WORK REQUIRED ::
The answer is the exact text of every line from the one that contains "Given: Refresh the" to the final line of the entries below, with pictures left out.

Collection entries
┄┄┄┄┄┄┄┄┄┄┄┄┄┄┄┄┄┄┄┄
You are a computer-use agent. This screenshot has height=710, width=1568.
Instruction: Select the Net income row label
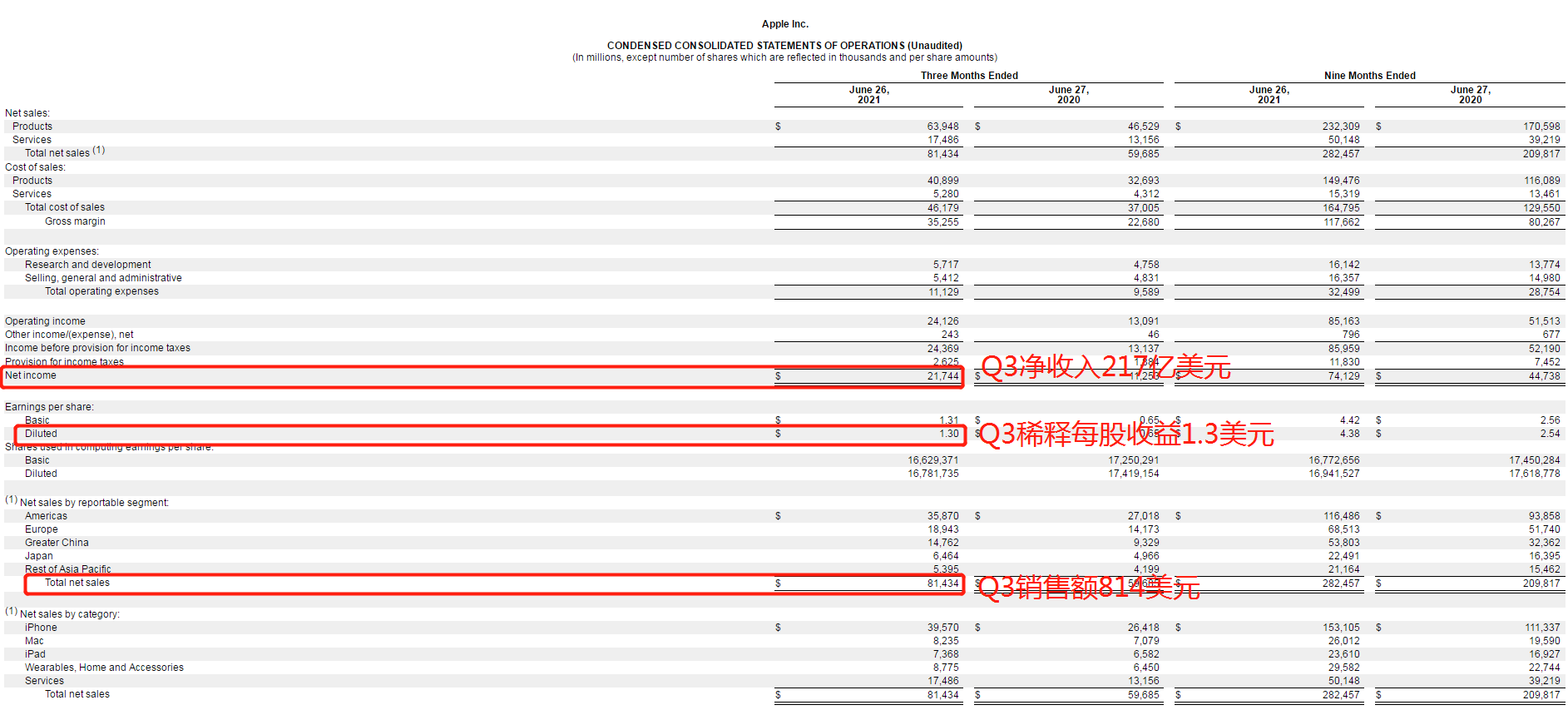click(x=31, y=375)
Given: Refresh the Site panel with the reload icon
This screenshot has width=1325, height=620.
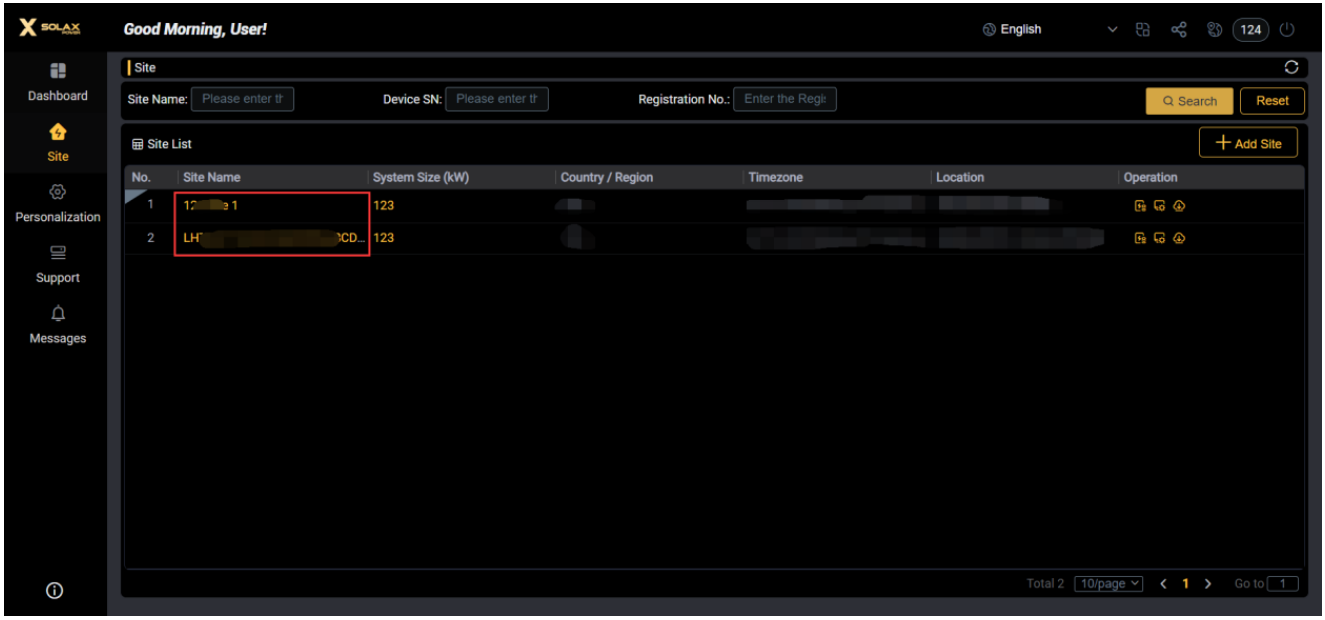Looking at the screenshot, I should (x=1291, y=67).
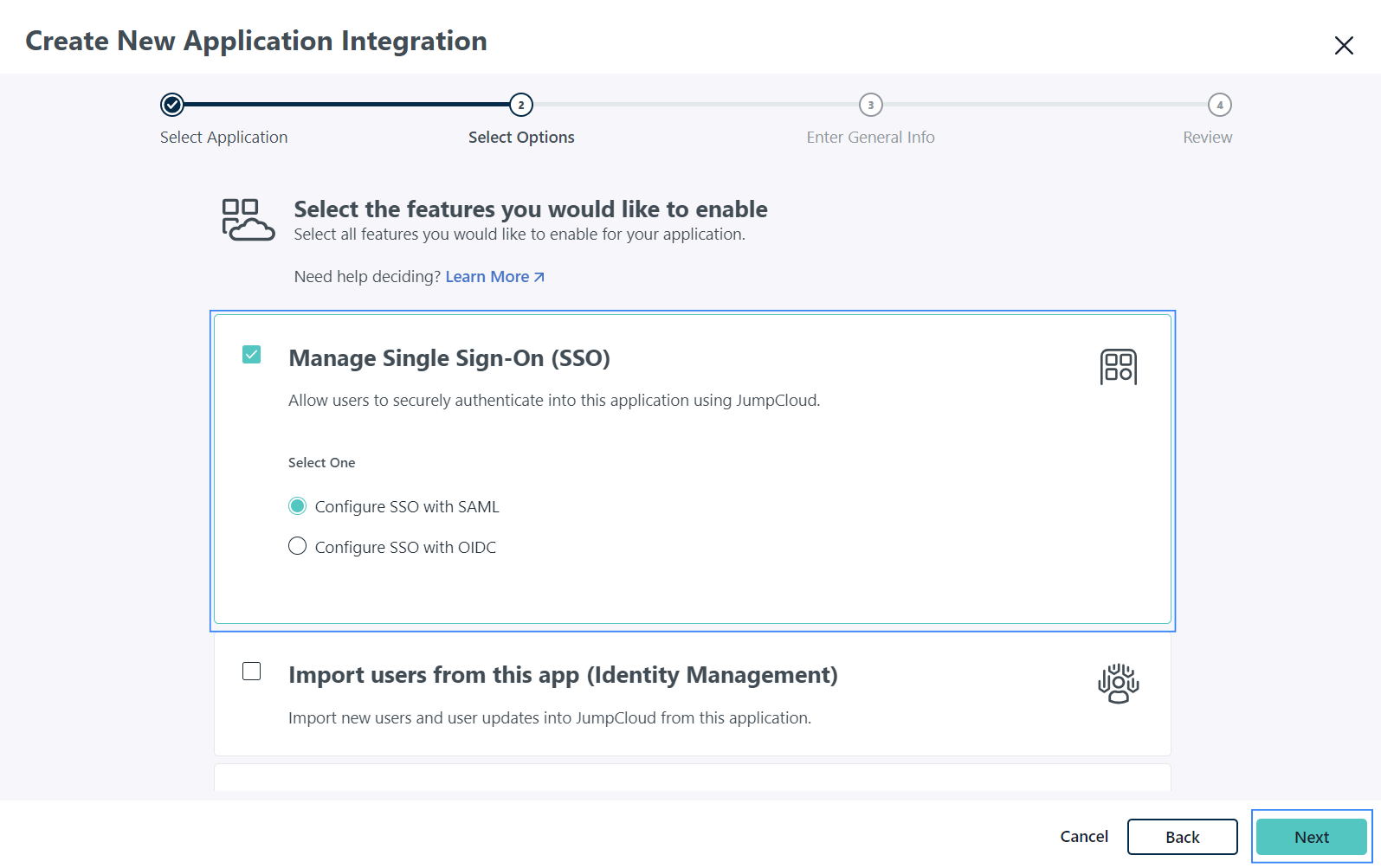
┄┄┄┄┄┄┄┄┄┄┄┄┄┄┄┄┄┄┄┄
ANSWER FOR THIS EXERCISE ::
Given: Refresh the Site panel with the reload icon
This screenshot has width=1325, height=620.
Looking at the screenshot, I should (x=1291, y=67).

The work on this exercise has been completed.